Sober socialising…..

Last night I went for food with 2 old friends (they’re not old, the friendship is) to celebrate my birthday. It was a lovely night and I laughed loads, caught up with them both, asked for advice on a situation and of course managed to ram lush food into my flapjack hole. We were there till they put the chairs on the tables and started mopping up.

Now a year ago that would not have been the case. I’d have swallowed some food about 6 o’clock then arranged to meet them in the pub. I’d have started drinking at home, got smashed with them out, then invited them back to drink even more. And of course I’d have prepared for all this and made sure the fridge was stocked.

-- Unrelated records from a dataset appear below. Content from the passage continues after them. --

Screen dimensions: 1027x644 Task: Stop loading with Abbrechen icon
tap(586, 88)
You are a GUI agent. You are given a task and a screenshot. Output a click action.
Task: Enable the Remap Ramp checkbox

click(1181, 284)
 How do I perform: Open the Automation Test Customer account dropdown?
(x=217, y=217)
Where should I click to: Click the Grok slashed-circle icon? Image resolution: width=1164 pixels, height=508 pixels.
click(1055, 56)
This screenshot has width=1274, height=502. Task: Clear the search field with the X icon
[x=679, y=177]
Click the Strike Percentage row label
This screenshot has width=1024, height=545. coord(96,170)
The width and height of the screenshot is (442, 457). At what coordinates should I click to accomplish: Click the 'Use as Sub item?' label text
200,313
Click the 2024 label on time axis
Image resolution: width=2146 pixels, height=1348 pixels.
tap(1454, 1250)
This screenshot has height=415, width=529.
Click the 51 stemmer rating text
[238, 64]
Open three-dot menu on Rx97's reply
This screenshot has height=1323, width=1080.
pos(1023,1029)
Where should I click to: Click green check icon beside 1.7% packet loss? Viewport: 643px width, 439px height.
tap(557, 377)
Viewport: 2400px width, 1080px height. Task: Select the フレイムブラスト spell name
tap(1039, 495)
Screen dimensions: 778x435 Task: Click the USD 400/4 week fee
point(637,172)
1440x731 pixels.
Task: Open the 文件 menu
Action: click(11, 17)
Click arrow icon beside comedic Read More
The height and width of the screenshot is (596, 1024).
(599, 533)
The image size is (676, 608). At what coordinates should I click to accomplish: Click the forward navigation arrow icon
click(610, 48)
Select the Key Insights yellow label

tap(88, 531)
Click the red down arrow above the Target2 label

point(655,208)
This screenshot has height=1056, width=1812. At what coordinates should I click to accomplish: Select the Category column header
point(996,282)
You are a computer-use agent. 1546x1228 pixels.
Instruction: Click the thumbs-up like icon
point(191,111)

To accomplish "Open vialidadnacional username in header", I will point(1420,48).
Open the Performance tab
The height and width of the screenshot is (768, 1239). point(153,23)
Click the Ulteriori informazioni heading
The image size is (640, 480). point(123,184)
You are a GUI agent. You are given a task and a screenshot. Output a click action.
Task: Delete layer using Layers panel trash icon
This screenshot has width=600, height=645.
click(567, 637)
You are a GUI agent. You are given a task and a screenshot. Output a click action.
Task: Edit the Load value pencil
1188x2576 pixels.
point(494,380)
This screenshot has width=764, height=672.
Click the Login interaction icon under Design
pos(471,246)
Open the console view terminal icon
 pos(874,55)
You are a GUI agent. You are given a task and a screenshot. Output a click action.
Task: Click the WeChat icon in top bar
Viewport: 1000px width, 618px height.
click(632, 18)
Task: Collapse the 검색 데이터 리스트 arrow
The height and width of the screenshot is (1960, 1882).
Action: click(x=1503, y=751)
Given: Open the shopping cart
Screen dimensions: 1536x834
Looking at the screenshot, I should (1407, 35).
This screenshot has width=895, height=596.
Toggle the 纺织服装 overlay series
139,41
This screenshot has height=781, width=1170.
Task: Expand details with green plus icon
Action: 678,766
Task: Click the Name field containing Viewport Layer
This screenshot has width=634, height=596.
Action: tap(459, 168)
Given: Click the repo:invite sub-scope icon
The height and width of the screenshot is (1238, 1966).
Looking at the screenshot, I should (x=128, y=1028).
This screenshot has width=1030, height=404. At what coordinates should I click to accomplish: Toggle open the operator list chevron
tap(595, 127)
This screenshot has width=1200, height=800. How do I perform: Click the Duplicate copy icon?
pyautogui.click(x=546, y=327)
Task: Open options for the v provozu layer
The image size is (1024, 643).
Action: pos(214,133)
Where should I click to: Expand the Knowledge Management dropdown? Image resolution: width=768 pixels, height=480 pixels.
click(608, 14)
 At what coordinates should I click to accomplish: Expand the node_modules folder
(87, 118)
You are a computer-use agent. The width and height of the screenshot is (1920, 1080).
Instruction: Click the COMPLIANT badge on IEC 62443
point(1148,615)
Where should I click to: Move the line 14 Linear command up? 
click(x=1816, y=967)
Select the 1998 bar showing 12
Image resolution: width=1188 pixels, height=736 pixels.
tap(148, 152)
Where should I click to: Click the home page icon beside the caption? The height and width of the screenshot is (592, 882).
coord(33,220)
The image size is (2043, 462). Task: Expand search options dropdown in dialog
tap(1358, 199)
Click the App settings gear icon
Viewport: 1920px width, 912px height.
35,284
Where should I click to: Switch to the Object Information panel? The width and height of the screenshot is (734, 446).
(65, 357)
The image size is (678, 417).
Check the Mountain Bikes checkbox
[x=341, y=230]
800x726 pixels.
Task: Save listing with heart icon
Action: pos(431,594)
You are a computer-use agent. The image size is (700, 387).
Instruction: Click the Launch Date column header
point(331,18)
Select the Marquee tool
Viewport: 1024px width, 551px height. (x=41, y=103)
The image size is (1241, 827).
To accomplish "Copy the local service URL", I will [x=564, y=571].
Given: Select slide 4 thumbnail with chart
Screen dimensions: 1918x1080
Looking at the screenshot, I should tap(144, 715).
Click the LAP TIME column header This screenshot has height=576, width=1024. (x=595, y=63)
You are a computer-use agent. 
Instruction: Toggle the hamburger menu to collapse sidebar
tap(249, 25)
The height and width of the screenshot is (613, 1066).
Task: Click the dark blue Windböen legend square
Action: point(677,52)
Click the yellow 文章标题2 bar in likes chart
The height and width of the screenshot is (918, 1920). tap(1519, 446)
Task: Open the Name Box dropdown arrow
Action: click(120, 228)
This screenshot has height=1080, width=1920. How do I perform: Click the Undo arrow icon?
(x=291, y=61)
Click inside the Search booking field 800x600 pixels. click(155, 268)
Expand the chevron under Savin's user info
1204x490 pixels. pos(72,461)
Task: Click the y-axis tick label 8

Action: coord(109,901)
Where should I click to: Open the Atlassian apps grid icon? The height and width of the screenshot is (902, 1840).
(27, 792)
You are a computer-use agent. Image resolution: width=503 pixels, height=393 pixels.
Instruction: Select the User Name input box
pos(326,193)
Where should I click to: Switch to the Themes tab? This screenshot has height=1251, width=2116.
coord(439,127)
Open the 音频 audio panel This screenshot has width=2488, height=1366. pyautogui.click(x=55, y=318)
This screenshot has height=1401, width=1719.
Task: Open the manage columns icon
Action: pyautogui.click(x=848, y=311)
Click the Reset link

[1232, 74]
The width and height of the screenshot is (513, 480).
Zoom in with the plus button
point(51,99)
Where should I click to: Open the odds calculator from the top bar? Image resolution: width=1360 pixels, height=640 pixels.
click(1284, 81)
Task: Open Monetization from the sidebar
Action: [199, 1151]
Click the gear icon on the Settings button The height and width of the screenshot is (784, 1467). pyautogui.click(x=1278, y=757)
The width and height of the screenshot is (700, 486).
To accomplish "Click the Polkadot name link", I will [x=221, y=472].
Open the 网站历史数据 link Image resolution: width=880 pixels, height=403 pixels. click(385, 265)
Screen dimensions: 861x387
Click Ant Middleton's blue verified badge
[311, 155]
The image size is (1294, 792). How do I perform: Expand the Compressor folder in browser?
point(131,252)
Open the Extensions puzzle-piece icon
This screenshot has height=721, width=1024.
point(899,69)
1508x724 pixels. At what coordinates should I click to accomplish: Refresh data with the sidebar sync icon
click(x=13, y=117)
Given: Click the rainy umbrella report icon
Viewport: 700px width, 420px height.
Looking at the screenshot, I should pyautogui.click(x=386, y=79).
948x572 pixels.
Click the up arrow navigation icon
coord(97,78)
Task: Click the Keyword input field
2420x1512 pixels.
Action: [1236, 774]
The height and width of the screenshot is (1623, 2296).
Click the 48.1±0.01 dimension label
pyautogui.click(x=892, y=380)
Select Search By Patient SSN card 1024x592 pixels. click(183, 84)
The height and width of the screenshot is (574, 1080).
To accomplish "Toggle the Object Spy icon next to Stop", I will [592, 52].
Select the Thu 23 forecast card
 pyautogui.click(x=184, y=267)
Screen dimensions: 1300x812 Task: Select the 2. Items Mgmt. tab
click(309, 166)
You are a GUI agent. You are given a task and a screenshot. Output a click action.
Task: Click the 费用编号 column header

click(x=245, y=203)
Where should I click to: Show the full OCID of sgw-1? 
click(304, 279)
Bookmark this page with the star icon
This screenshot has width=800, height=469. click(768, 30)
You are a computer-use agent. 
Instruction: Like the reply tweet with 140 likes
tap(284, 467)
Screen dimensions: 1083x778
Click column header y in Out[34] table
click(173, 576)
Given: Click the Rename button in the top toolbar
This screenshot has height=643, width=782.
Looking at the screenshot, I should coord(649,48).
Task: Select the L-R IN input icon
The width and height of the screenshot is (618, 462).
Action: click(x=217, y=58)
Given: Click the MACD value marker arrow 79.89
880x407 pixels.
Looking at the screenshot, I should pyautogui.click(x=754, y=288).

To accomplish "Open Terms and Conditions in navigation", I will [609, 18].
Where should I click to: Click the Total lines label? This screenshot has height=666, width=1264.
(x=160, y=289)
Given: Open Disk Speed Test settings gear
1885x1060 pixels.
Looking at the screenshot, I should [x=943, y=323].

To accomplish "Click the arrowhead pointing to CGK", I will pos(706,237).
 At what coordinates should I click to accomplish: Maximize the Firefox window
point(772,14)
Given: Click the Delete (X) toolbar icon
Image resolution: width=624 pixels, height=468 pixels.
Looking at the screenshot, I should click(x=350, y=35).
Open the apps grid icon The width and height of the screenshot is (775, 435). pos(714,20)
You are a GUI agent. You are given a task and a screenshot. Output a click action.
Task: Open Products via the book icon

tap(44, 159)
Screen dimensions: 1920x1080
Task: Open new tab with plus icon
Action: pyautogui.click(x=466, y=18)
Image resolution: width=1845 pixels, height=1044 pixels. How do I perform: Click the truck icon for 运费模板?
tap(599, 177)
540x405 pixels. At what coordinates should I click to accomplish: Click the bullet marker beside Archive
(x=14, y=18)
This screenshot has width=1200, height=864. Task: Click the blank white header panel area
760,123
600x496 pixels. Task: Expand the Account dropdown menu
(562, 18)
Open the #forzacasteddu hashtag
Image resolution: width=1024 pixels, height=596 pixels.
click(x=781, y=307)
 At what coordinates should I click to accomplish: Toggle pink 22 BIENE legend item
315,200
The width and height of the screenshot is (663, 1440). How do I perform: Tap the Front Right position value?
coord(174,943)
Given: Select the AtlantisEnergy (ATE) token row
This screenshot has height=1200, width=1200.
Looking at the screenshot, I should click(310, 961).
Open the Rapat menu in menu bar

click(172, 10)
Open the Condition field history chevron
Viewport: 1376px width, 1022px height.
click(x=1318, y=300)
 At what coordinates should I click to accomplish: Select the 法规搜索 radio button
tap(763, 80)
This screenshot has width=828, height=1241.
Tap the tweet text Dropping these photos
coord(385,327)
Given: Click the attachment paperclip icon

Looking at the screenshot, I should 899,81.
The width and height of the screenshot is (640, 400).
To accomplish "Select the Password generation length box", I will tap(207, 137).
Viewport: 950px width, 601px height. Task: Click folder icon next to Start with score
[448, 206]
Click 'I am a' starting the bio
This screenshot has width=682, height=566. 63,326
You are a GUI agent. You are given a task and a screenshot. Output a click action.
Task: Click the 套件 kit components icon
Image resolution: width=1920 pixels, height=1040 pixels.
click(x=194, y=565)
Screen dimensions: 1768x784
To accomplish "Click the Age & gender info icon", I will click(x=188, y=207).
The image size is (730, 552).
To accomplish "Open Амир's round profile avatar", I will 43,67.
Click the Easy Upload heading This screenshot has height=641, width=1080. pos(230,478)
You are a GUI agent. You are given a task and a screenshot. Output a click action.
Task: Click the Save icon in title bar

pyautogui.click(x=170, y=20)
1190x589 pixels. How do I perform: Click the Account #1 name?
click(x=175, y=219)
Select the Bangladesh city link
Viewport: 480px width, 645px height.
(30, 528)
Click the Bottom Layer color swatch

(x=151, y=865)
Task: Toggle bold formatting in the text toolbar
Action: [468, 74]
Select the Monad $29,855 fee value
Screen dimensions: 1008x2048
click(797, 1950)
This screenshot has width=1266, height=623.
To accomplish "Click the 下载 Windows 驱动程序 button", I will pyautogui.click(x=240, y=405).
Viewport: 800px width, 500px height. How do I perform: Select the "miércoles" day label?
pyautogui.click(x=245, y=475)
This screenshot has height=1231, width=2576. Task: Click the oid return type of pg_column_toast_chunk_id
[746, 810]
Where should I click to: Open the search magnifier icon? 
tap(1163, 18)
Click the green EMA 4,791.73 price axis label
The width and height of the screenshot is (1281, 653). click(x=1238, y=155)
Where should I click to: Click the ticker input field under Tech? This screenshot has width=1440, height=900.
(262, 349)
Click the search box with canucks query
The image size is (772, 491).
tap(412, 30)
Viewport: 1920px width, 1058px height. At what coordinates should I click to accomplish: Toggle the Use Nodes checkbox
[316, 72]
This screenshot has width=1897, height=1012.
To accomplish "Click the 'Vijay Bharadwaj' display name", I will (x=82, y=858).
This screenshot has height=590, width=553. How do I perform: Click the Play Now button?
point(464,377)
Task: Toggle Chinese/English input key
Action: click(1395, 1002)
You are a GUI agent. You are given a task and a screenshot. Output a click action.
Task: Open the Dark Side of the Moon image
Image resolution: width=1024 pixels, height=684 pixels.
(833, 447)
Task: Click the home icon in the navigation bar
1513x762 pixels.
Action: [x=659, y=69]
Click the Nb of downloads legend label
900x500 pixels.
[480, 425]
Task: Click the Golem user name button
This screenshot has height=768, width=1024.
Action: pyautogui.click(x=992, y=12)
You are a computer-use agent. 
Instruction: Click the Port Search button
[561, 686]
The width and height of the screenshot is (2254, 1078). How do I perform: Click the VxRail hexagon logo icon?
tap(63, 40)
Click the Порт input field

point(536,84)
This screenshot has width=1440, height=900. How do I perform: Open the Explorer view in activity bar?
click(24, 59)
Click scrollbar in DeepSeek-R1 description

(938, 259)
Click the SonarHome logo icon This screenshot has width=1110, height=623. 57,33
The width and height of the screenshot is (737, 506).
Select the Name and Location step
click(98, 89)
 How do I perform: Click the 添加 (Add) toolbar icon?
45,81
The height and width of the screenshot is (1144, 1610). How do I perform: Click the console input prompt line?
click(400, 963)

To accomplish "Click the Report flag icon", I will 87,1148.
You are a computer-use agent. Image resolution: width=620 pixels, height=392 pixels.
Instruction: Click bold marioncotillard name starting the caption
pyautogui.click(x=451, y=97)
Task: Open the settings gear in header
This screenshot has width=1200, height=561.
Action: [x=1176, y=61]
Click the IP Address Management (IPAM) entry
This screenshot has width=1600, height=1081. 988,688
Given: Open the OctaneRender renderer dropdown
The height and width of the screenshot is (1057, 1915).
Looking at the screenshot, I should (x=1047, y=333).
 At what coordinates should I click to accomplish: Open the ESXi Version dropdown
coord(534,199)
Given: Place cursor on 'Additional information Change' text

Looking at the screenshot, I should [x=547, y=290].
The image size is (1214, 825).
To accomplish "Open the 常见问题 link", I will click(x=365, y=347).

One of my big fears of not drinking was “how the holy fox spunk do you socialise without alcohol?”. I genuinely thought that nights out sans alcool would be dull, boring and bloody pointless. Turns out it’s the opposite. It was when I was pouring the poison down my Gregory Peck that it was dull, boring and bloody pointless.

The English Oxford Dictionary describes sociable as “Willing to talk and engage in activities with other people; friendly”. So it’s now that I am truly sociable. Not then.  Sober I do engage, I listen, I don’t just want to get my point/joke across and I am actually way more friendly as I don’t say stupid shit I don’t mean.

Let’s be honest. When we drink we often start shouting at people or at least talking louder (and closer to peoples faces). Is that good communicating or showing good social skills? Nuh. We also can slur? Ah okay so to really get my point across I need to actually numb my senses and talk weird. Again. This is not sociable.

I am also more sociable as I no longer write the next day off. When I was drinking I would not plan anything the next day as I knew how rough I’d be. Or worse, if I had planned something that I could no longer face… I’d cancel it. Then be riddled with the Gina Guilts. What? And this is more sociable? Ummmm….no babes….its the fecking opposite.

Today I’m off for a massive walk with my family that starts off at the beach then goes up a huge mountain (please do not doubt that this also involves stopping for a big lunch where I will devour 3 courses and yes I’ve already been online and know what I’m having).Last year that would never have happened (well…the virtual ordering would have).

So today I am celebrating the fact that not my social time is sociable. I am celebrating the fact that my communication skills are the best they have even been. I am celebrating the fact that I have amazing friends who I love spending time with and who also give me their desserts they cant finish. I am celebrating sober socialising.